**DESCRIPTION OF THE TASK**
Put the rows below into a Markdown table with two columns, No. for the row number and Line for the text of each line, skipping any blank lines. Leave the pictures out of the table.

— start MATERIAL PROVIDED —

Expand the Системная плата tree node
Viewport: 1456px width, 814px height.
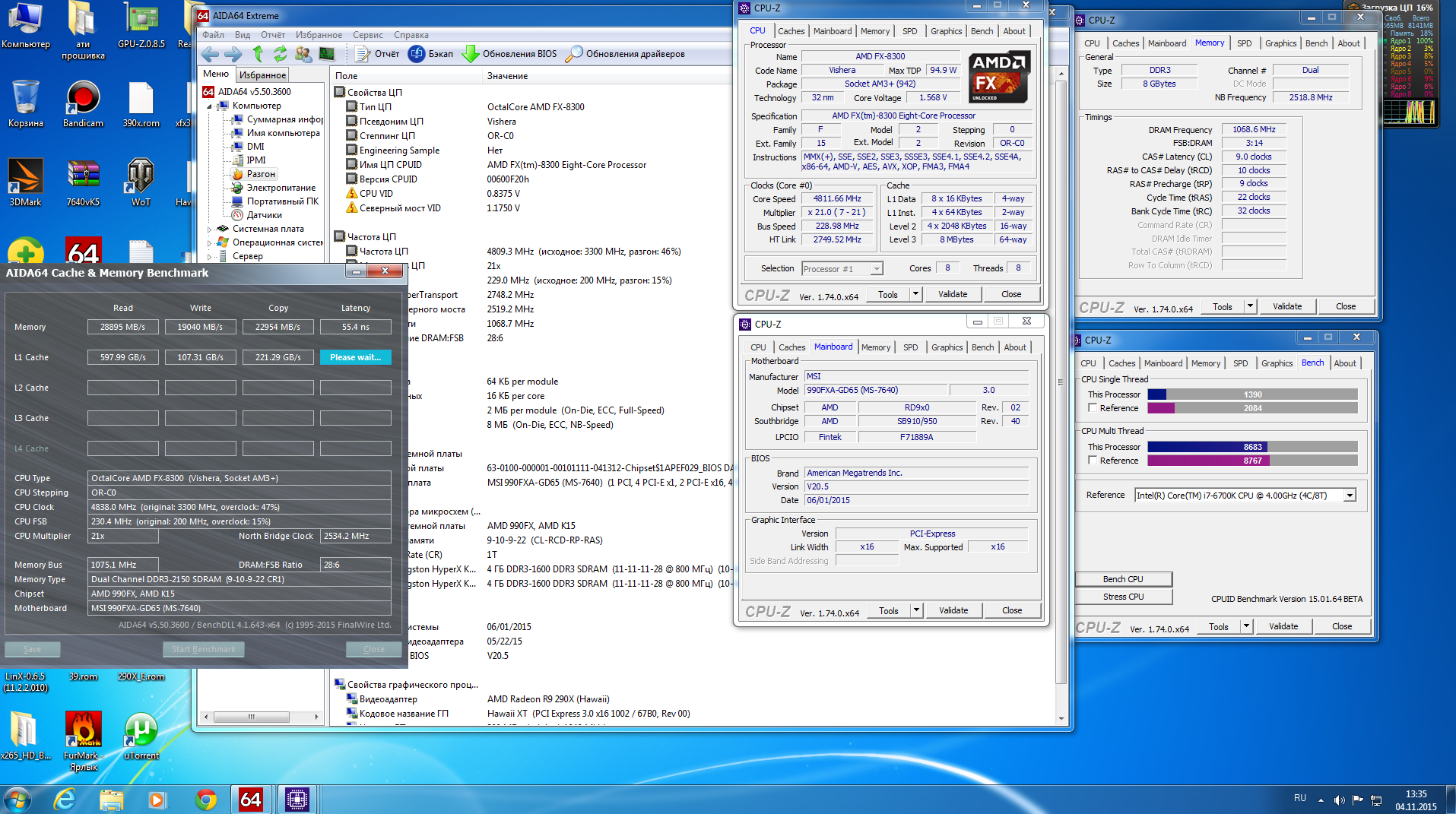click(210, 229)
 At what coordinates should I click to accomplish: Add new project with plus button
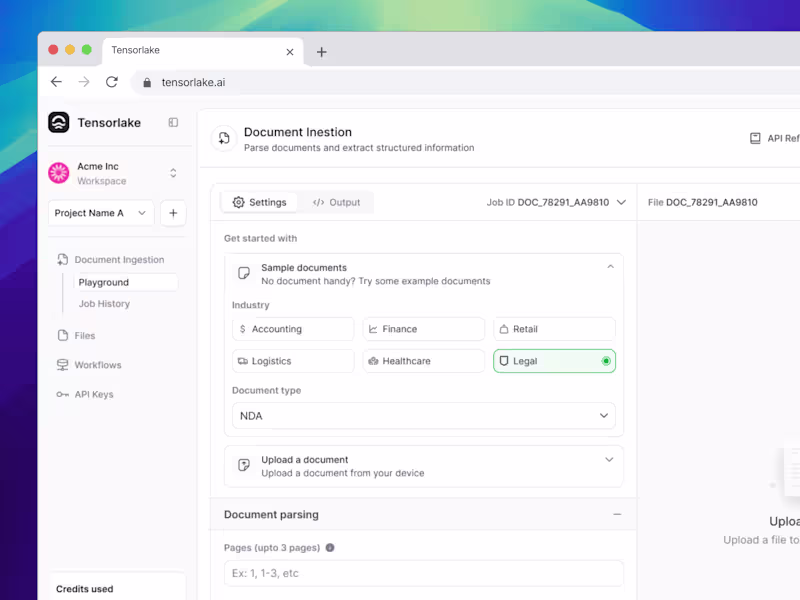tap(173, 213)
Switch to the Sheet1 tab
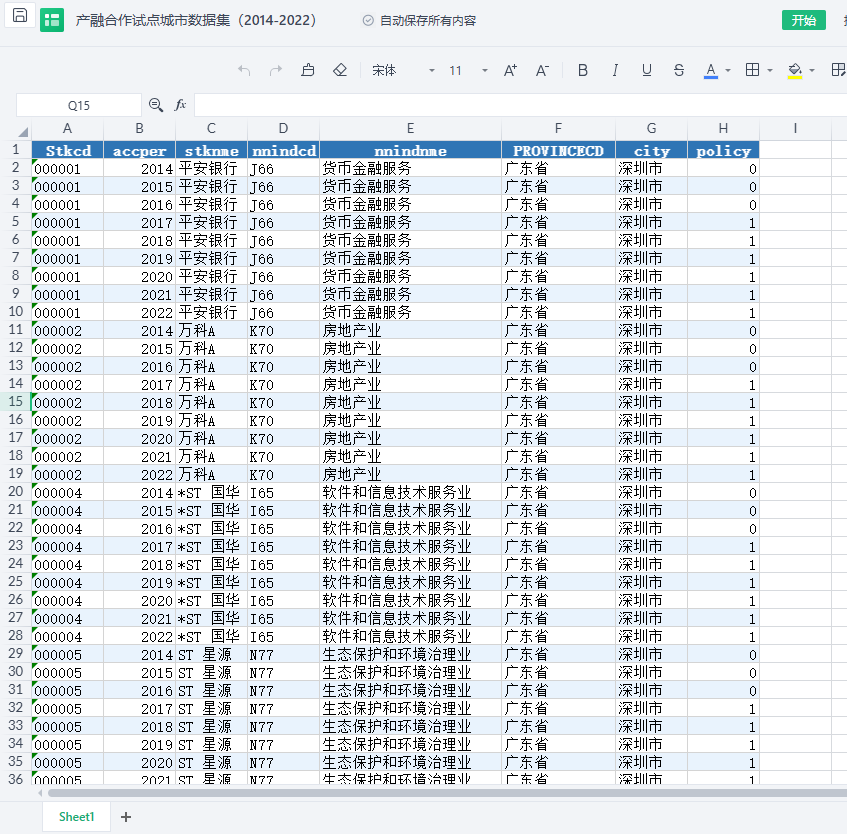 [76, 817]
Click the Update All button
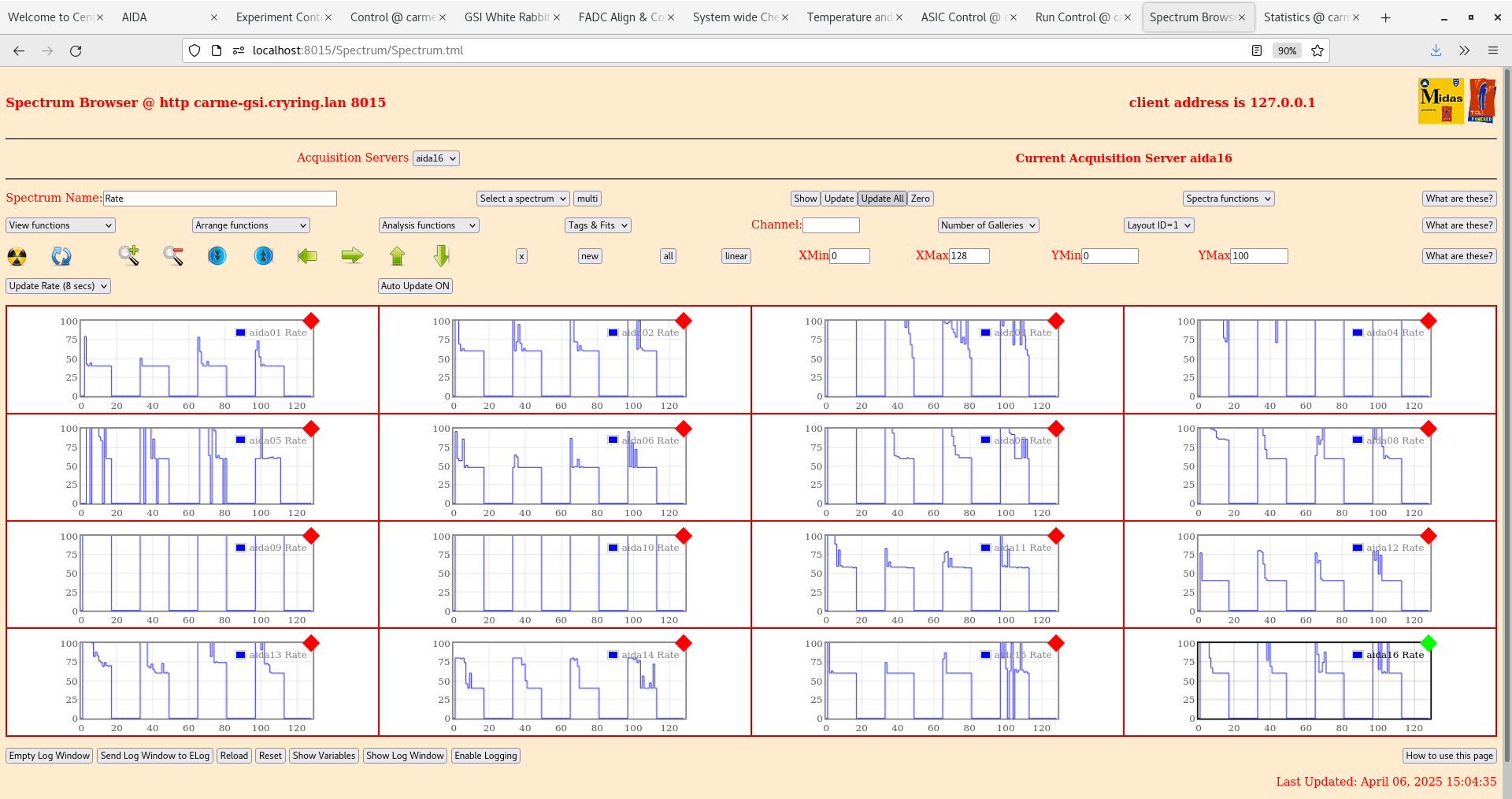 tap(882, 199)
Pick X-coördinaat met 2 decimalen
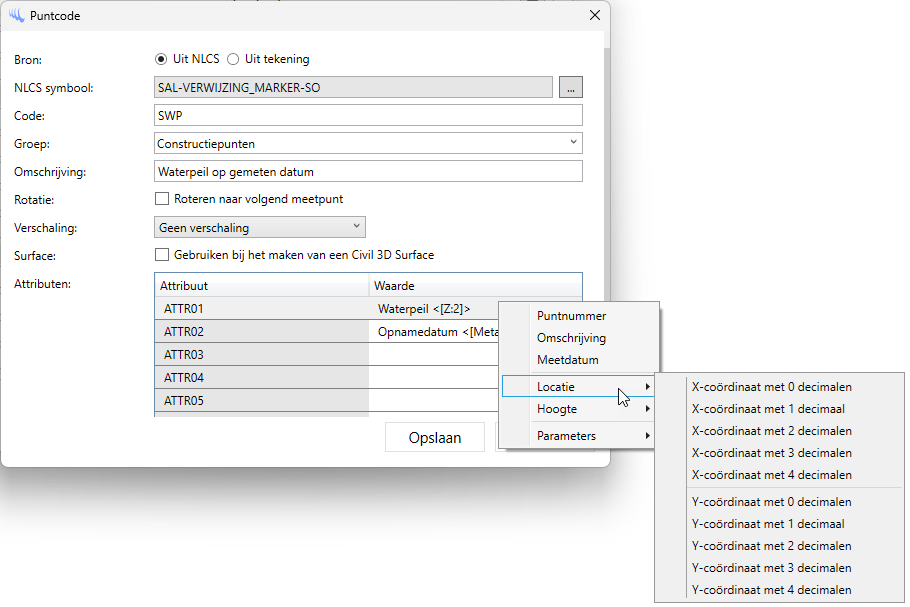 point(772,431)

— end MATERIAL PROVIDED —

**EXERCISE OUTPUT**
| No. | Line |
|---|---|
| 1 | Expand the Системная плата tree node |
| 2 | Viewport: 1456px width, 814px height. |
| 3 | click(210, 229) |
| 4 |  At what coordinates should I click to accomplish: Add new project with plus button |
| 5 | tap(173, 213) |
| 6 | Switch to the Sheet1 tab |
| 7 |  [76, 817] |
| 8 | Click the Update All button |
| 9 |  tap(882, 199) |
| 10 | Pick X-coördinaat met 2 decimalen |
| 11 |  point(772,431) |